Efficient online learning through learned low dimensional parameter tracking

Online Learning via Learned Latent Bayesian Tracking

Machine Learning

Summary

Online learning means updating a model quickly as new information comes in, but it is very hard to do this with big deep learning models because they have too many parts to adjust at once. The authors found that the problem is not having a simple enough way to represent how the best model parameters change over time. They created a system called AURA that learns a smaller, simpler map of these changes ahead of time, so it can update the full model quickly when new data arrives. This helps models adapt faster and with less computation in changing environments like wireless signals or shifting image categories.

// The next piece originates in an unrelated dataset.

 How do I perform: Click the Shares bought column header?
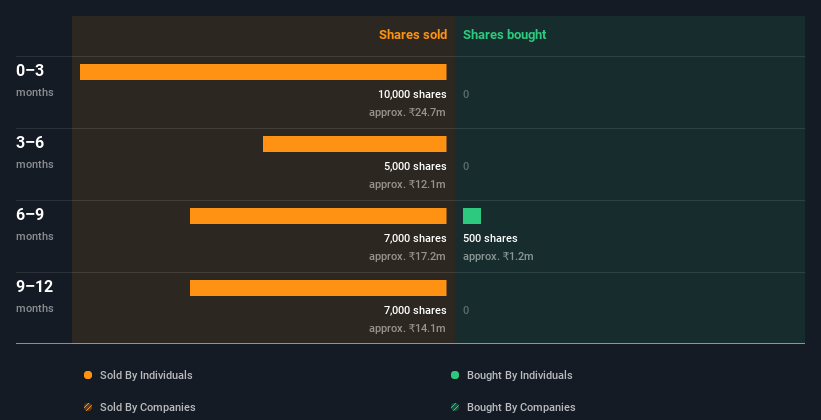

What this means in practice

  • For wireless communication engineers: Adapt wireless receivers rapidly to changing channel conditions using efficient latent online learning.$Commercial implications: Enables faster and more accurate adaptation in communication devices, improving performance in dynamic wireless environments.
  • For machine learning engineers: Improve model adaptation speed and accuracy for non-stationary image classification tasks with low computational cost.

Authors

Guy Gerson, Tomer Raviv, Nir Shlezinger, Tirza Routtenberg, Osvaldo Simeone

Abstract

Online learning in non-stationary environments requires models to adapt rapidly from streaming data under strict computational constraints. A principled approach casts online learning as Bayesian state tracking, where model parameters are updated sequentially via Bayesian filtering. However, applying Bayesian filters directly to modern deep models is computationally prohibitive due to the high dimensionality of parameter space, forcing existing methods to rely on restrictive approximations or manually designed low-dimensional subspaces. In this work, we identify the absence of a suitable low-dimensional dynamical representation as the core bottleneck in Bayesian filtering-based online learning. Accordingly, we propose Adaptive Update through Representation Adaptation (AURA), a meta-learning framework that learns offline a low-dimensional latent state-space model governing the evolution of optimal model parameters under distribution shift. Online adaptation is then performed via extended Kalman filtering in this learned latent space followed by reconstruction of the full model parameters through a learned lifting map, enabling efficient single-step online adaptation while preserving model expressiveness. Evaluated on online adaptation of neural wireless receivers under time-varying channels and on non-stationary image classification, AURA shows substantial improvements in adaptation speed, accuracy, and computational efficiency over existing online learning and Bayesian filtering baselines, demonstrating that an adaptation-aware latent geometry is beneficial for effective Bayesian online learning in high-dimensional models.